As much of a joke as those questions seem (and they do seem like a joke, don't get me wrong), you've also gotta think that they're laughing at our test with respect to how much we have to know about teeth compared to them.
 
As much of a joke as those questions seem (and they do seem like a joke, don't get me wrong), you've also gotta think that they're laughing at our test with respect to how much we have to know about teeth compared to them.
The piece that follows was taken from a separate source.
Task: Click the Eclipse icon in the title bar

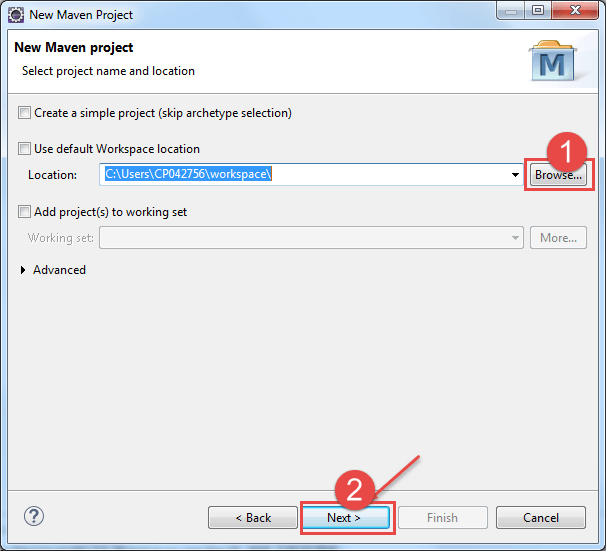Action: pyautogui.click(x=17, y=15)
I imagine that's true, and to add to that---the people who want to specialize are still competing against each other. Just imagine the margin for error if you're trying to get into something as competitive as orthodontics, endodontics, or oral surgery if all the questions were that easy...
 
Yeah that's what I was going to say. I know people in dental school aren't stupid, so if the test really was that easy, you would hardly be able to miss a question to stay above the median test taker. Not only that, but the test can't be that easy or it wouldn't have the ability to adequately differentiate the competency of the students. There have to be some hard questions in there to separate the 70th - 95th percentile of test takers.
 
Plus, their specific dental knowledge has to be vastly superior than ours (really, we don't have any "specific" dental knowledge. There are a lot of things you can know about teeth. I guess it kind of bumps out some of the medical minutae. I would rather my dentist know a ton about my teeth than be able to explain why the hell HCTZ is used to treat central diabetes insipidus.
 
I would rather my dentist know a ton about my teeth than be able to explain why the hell HCTZ is used to treat central diabetes insipidus.
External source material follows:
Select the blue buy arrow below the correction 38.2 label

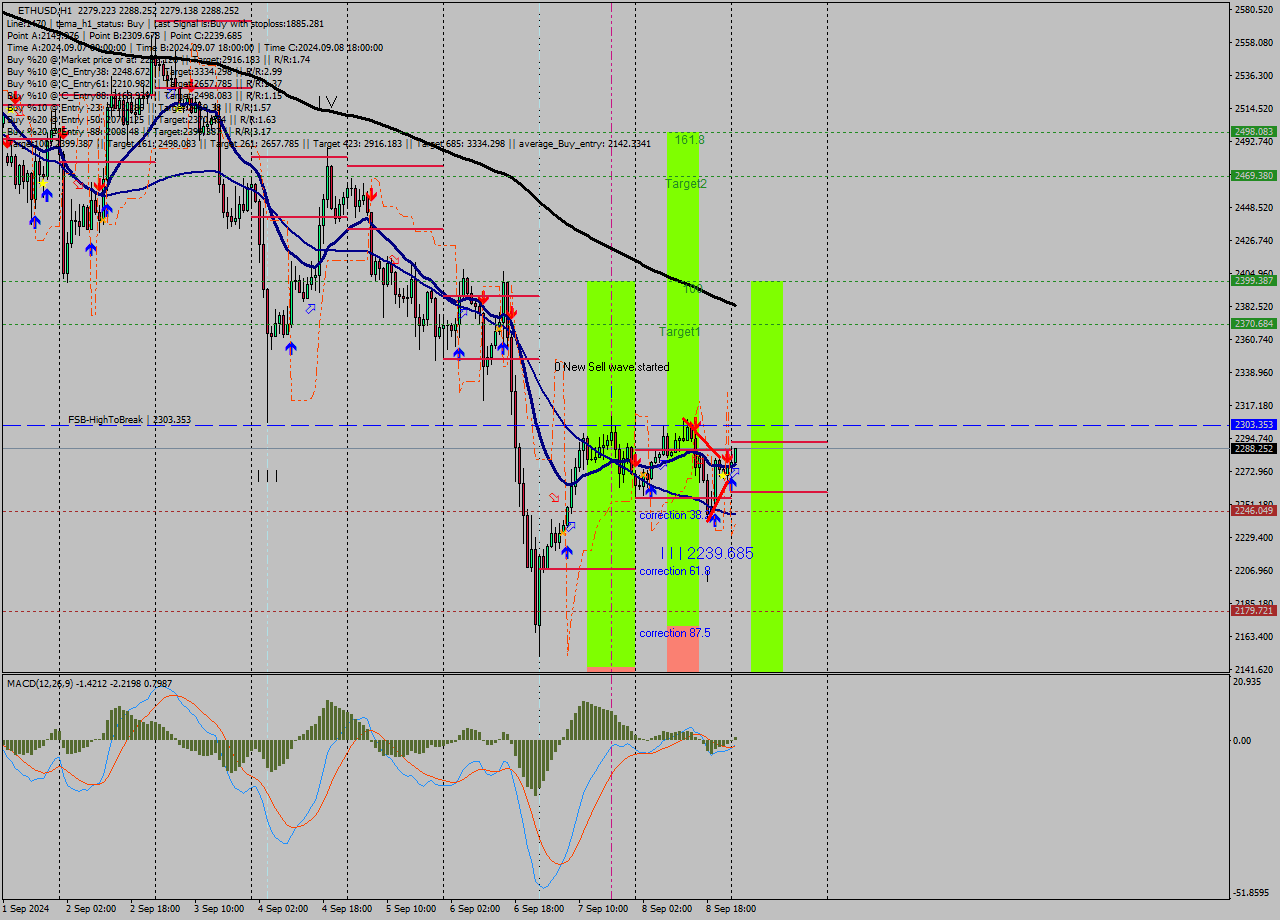[x=715, y=518]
Central or nephrogenic? I just learned this concept by reading the other thread, don't want to get it confused now.
 
Plus, their specific dental knowledge has to be vastly superior than ours (really, we don't have any "specific" dental knowledge. There are a lot of things you can know about teeth. I guess it kind of bumps out some of the medical minutae. I would rather my dentist know a ton about my teeth than be able to explain why the hell HCTZ is used to treat central diabetes insipidus.
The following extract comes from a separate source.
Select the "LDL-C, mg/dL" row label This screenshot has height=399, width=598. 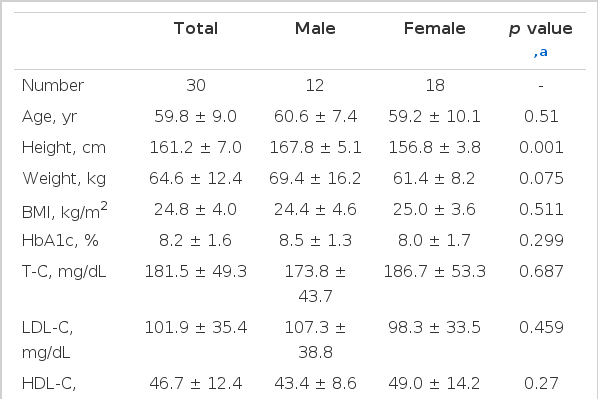pos(48,340)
While I agree that there really is no rhyme or reason for them to learn any of that, I was more blown away by how straightforward all of the questions were (purely first order). Maybe the actual "dental" questions become more convoluted, but those examples provided were as to the point as you can get on an exam.
 
Ah, now I understand. I was in shock when my dental friend told me he was gonna take 2 weeks to study for his boards. I'm not that surprised though by these questions. They had similarly easy questions on some of their school-administered tests that I saw.

Not saying they're "stupider" than us or anything, but it does seem that their training is different and you can undestand it to a degree. Dentistry is not that much about differentials. More about, see it, know how to treat/prevent it, and have the manual skills to do it.